— Work to complete —
Scan the records below for the line with "Tap the green 10h bubble marker" and the line with "Select Self Help Forms in the navigation". Repeat those two lines and every line between them exactly, and nothing else.

— Input for this task —
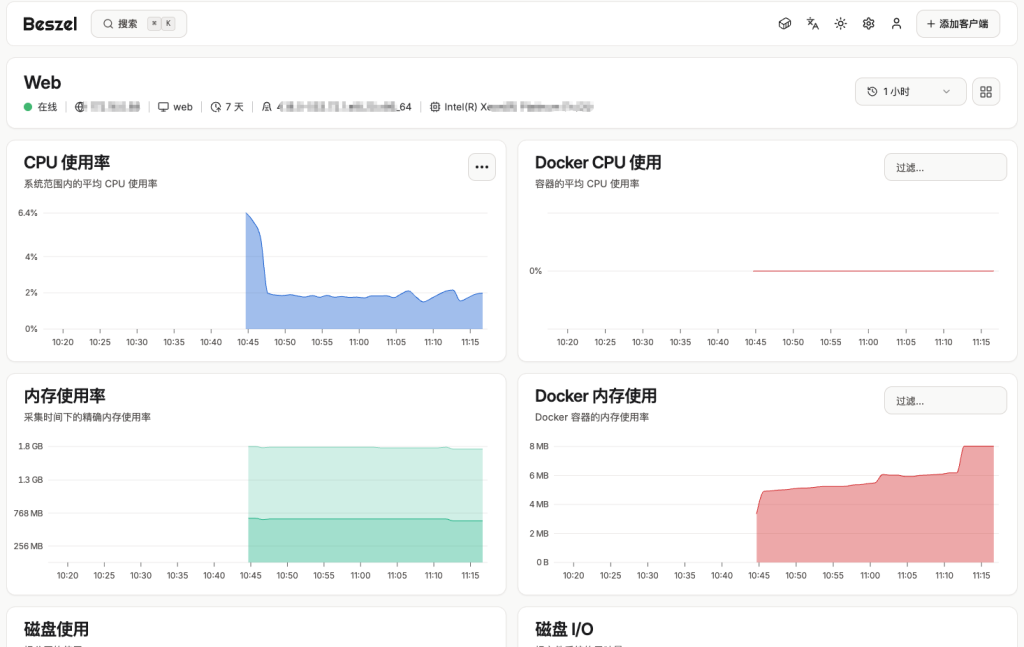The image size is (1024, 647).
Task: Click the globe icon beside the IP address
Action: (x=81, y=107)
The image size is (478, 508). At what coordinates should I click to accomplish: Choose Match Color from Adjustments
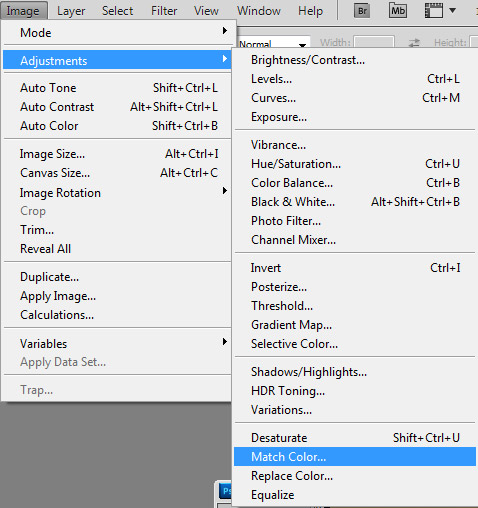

==

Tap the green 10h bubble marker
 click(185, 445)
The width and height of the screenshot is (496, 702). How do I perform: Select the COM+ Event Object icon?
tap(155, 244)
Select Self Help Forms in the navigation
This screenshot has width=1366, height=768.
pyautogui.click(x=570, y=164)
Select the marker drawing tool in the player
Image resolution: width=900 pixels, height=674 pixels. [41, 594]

— Response area —
Tap the green 10h bubble marker
 click(185, 445)
The width and height of the screenshot is (496, 702). How do I perform: Select the COM+ Event Object icon?
tap(155, 244)
Select Self Help Forms in the navigation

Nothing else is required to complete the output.